If I remember correctly, there were no vocals in the initial track. It was just the tune. We always thought we’d keep changing it later. But then everyone just got so used to it. 

 

How did ‘A Simple Man’ come about? I used to wait for Anjali Barot’s character to keep popping up in the show this song was her theme, right? 

There is a scene in the show when Harshad’s father dies that I was not able to crack. The death scene became more about the emotional side of Harshad, so the music was used to underline his family side. I also used that track for his wife (played by Anjali Barot). 

This is very similar to what Rahman does. It’s just cut-paste Rahman for me, when it comes to scoring — I have learned everything by watching Dil Se, Guru, Bombay, where a version of a certain sound is used for two characters. That’s how ‘A Simple Man’ came to be, because of Harshad and his family, and then with his wife. When he dies, another version of it is played, ‘End Of The Road’. 


What can you tell me about the musical landscape of
Rocket Boys?

----------------

Your instructions - Copy out the full interview excerpt about scoring the show's music word for word, keeping every line as it stands.

----------------

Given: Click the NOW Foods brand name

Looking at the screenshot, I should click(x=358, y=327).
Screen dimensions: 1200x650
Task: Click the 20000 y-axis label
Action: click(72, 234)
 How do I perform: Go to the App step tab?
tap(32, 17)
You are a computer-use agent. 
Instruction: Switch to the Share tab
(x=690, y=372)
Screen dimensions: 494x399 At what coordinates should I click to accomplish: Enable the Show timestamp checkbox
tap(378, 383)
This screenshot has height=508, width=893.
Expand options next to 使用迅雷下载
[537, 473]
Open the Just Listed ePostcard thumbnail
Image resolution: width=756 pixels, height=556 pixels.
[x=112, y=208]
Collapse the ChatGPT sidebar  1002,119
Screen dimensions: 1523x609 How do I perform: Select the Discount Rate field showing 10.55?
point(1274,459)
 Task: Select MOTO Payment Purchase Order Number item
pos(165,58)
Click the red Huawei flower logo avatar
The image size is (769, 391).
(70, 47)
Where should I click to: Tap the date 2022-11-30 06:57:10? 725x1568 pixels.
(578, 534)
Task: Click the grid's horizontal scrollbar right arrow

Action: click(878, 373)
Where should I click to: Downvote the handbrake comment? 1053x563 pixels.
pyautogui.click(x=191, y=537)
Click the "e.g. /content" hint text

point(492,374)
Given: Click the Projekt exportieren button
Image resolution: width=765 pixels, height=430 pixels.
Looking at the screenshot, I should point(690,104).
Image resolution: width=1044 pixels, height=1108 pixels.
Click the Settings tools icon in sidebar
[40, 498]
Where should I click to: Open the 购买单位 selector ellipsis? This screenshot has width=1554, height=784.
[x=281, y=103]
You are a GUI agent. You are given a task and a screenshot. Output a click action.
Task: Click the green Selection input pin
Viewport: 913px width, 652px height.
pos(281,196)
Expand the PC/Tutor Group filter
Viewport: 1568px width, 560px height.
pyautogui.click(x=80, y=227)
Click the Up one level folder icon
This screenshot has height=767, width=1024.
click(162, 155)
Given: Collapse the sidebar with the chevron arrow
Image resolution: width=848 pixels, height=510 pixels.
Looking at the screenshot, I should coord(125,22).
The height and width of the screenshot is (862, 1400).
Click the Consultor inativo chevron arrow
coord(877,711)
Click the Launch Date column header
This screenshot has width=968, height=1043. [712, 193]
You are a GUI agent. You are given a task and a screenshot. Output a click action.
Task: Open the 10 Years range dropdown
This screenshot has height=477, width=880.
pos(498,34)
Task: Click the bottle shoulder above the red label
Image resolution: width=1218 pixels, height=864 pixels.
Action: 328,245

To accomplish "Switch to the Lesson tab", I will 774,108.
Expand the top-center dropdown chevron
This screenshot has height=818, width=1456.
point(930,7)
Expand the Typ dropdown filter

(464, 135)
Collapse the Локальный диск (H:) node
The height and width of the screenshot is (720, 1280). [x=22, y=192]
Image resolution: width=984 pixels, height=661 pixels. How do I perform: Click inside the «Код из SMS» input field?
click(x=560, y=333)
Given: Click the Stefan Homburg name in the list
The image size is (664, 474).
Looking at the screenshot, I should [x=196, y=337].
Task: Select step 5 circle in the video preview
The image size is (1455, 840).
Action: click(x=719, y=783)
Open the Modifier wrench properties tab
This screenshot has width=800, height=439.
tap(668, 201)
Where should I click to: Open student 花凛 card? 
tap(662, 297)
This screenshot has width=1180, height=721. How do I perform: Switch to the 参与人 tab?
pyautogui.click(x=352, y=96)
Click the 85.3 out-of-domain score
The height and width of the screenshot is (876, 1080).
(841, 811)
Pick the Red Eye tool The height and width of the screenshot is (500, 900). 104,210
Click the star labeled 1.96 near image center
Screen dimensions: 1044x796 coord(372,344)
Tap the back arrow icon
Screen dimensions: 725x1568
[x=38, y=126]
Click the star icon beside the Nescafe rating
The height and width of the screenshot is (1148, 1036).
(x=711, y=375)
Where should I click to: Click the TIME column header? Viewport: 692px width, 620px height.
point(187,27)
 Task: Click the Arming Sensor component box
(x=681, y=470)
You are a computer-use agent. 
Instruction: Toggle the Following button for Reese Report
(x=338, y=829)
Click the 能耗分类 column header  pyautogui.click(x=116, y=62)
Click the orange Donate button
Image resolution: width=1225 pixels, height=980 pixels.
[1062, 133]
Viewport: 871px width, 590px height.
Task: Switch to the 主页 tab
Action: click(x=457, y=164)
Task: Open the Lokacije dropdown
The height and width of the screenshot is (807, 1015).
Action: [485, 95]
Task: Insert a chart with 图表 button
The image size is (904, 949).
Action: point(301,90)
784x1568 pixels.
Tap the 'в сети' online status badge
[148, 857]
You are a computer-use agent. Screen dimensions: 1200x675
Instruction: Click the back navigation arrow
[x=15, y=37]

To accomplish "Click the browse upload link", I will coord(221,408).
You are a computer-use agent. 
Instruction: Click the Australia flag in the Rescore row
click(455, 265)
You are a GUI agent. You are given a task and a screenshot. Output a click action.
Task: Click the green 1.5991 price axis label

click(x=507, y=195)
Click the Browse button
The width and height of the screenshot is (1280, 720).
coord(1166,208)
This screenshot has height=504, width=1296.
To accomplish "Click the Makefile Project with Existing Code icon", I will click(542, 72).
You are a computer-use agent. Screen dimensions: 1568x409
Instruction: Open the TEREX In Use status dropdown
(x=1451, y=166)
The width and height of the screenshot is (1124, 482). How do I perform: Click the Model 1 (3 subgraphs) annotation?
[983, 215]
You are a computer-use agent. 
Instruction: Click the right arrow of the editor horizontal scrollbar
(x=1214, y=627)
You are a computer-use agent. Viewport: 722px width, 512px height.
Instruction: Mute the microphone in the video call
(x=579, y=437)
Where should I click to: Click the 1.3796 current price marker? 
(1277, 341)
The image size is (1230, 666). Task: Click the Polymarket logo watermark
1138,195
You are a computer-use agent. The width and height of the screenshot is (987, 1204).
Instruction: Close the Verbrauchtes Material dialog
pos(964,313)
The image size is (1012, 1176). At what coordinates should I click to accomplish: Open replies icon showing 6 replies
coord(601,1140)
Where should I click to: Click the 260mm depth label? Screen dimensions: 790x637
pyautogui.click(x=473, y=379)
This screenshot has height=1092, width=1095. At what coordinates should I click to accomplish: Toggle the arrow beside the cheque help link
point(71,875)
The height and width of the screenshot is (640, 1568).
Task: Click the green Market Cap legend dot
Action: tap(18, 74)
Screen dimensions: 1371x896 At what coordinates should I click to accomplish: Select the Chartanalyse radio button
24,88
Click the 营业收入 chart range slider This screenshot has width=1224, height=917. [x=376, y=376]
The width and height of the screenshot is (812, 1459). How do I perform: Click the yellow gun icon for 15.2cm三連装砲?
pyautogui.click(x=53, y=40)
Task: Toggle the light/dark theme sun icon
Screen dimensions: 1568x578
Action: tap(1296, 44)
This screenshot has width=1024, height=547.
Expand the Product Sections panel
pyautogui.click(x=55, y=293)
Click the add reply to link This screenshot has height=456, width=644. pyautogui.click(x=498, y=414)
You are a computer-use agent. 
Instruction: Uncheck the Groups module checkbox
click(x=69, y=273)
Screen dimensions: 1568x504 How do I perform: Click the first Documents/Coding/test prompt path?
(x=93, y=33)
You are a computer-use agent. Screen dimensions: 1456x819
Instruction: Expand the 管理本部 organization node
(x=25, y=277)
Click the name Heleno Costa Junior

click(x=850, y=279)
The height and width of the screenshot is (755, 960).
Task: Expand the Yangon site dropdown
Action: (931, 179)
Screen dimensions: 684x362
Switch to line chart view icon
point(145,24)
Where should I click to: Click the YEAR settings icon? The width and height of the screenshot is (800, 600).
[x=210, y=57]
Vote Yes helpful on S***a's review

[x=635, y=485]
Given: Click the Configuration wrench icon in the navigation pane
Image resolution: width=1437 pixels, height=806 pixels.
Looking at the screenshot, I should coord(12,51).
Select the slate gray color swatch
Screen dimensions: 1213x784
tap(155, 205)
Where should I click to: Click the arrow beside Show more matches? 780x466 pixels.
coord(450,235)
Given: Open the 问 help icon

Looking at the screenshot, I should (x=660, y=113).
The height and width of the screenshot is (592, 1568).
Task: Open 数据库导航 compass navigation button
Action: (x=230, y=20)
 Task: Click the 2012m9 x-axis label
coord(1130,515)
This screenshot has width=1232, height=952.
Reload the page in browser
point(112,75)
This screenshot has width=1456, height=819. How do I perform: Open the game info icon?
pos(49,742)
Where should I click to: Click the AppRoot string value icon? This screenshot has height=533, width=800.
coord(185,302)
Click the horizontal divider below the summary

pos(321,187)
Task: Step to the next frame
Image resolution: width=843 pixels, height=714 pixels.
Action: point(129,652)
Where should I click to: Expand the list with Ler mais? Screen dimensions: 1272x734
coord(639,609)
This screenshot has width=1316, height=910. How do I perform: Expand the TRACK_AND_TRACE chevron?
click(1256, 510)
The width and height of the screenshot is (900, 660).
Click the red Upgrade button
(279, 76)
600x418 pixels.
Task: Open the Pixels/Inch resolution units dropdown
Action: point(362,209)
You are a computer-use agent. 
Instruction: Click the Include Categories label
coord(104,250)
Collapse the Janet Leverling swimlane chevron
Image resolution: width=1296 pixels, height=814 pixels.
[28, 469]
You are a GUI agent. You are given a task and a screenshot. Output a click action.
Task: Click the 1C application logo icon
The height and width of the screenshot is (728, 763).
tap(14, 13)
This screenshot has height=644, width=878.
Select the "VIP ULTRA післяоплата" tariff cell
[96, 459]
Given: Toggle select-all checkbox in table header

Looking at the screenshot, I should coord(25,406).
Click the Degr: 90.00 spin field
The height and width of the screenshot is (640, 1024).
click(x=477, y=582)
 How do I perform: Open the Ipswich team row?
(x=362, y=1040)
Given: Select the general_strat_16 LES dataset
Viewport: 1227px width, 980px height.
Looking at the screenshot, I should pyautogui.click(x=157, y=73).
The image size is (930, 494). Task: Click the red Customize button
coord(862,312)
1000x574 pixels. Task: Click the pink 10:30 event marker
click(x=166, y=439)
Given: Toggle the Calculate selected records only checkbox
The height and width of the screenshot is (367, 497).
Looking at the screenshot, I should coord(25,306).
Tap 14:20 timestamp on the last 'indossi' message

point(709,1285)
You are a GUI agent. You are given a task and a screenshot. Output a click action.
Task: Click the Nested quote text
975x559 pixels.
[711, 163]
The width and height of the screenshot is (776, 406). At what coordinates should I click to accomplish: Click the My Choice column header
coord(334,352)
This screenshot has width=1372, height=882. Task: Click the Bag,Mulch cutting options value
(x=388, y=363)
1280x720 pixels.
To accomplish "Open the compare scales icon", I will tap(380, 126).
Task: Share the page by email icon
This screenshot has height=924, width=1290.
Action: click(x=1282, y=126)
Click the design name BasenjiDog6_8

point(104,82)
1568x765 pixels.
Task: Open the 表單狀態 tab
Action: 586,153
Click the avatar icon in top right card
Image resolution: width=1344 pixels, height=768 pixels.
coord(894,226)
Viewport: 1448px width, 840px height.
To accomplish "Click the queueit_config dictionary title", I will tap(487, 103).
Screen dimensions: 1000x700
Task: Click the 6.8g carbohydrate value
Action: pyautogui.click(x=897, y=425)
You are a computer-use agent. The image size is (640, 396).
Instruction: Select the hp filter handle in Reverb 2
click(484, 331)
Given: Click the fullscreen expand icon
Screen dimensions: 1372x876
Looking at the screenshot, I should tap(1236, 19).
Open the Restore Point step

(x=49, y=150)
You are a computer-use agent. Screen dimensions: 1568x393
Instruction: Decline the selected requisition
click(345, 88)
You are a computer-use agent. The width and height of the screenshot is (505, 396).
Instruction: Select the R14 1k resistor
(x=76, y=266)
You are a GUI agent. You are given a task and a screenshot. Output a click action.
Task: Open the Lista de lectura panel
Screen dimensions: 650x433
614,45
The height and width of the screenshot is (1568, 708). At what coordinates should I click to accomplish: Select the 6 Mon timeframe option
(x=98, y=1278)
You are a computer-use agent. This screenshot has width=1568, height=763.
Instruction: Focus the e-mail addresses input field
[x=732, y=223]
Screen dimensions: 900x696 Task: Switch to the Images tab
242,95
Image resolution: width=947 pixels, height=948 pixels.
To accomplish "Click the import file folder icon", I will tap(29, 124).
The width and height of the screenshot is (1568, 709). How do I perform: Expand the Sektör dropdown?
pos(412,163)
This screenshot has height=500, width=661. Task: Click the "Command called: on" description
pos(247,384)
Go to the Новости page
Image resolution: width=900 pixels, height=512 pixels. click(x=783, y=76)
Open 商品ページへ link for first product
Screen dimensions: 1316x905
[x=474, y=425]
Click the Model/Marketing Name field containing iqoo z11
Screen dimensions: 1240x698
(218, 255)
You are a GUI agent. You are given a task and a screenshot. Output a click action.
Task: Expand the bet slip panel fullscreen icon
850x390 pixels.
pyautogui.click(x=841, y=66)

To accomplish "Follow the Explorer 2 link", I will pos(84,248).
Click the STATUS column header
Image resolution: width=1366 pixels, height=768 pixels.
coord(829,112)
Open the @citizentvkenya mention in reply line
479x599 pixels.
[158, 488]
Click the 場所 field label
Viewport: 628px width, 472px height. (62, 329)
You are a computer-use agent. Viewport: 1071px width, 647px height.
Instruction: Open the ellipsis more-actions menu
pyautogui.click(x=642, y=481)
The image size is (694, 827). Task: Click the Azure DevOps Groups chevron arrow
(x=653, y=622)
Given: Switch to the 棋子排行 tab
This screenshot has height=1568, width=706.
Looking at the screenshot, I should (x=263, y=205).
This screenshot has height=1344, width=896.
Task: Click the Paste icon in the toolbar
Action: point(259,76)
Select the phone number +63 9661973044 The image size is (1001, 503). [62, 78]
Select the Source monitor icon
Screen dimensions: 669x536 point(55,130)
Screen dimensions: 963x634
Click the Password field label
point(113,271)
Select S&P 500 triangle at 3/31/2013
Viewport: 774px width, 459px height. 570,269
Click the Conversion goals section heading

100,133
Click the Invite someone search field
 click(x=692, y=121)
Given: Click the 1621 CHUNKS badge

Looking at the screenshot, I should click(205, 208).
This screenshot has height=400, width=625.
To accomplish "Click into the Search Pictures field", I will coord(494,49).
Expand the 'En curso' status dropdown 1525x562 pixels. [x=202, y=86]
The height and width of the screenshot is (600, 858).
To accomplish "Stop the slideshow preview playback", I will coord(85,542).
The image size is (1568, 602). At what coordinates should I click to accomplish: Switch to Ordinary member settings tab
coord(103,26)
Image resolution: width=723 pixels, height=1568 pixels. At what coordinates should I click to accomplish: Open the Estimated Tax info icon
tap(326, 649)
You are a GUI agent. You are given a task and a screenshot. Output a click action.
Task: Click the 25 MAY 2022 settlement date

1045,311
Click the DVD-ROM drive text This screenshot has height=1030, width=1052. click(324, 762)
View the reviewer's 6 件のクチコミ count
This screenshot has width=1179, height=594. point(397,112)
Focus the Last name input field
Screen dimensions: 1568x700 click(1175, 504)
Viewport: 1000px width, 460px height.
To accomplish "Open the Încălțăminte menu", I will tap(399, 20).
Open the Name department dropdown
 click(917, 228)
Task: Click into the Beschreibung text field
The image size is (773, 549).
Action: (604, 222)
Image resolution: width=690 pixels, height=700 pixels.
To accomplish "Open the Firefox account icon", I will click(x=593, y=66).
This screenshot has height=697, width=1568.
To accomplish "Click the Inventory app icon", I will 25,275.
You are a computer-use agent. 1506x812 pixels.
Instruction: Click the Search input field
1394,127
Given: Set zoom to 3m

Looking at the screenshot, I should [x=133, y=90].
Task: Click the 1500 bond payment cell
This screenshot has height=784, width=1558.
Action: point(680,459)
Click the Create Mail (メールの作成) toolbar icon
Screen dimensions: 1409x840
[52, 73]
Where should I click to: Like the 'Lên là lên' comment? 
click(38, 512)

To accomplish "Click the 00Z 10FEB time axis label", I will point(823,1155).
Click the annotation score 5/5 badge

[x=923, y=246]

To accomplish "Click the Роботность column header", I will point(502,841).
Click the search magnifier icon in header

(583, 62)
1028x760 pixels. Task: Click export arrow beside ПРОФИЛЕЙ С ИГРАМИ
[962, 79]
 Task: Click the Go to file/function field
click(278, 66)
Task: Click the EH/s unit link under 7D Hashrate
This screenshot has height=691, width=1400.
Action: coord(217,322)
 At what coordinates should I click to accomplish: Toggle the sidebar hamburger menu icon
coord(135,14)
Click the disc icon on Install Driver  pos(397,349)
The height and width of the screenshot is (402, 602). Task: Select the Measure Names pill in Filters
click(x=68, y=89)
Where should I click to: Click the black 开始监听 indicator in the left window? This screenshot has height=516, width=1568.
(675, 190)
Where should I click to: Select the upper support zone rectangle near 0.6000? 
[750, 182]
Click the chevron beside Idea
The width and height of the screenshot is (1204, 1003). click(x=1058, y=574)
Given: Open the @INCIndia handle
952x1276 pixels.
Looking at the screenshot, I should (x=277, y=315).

----------------

Problem solution -
If I remember correctly, there were no vocals in the initial track. It was just the tune. We always thought we’d keep changing it later. But then everyone just got so used to it. 

 

How did ‘A Simple Man’ come about? I used to wait for Anjali Barot’s character to keep popping up in the show this song was her theme, right? 

There is a scene in the show when Harshad’s father dies that I was not able to crack. The death scene became more about the emotional side of Harshad, so the music was used to underline his family side. I also used that track for his wife (played by Anjali Barot). 

This is very similar to what Rahman does. It’s just cut-paste Rahman for me, when it comes to scoring — I have learned everything by watching Dil Se, Guru, Bombay, where a version of a certain sound is used for two characters. That’s how ‘A Simple Man’ came to be, because of Harshad and his family, and then with his wife. When he dies, another version of it is played, ‘End Of The Road’. 


What can you tell me about the musical landscape of
Rocket Boys?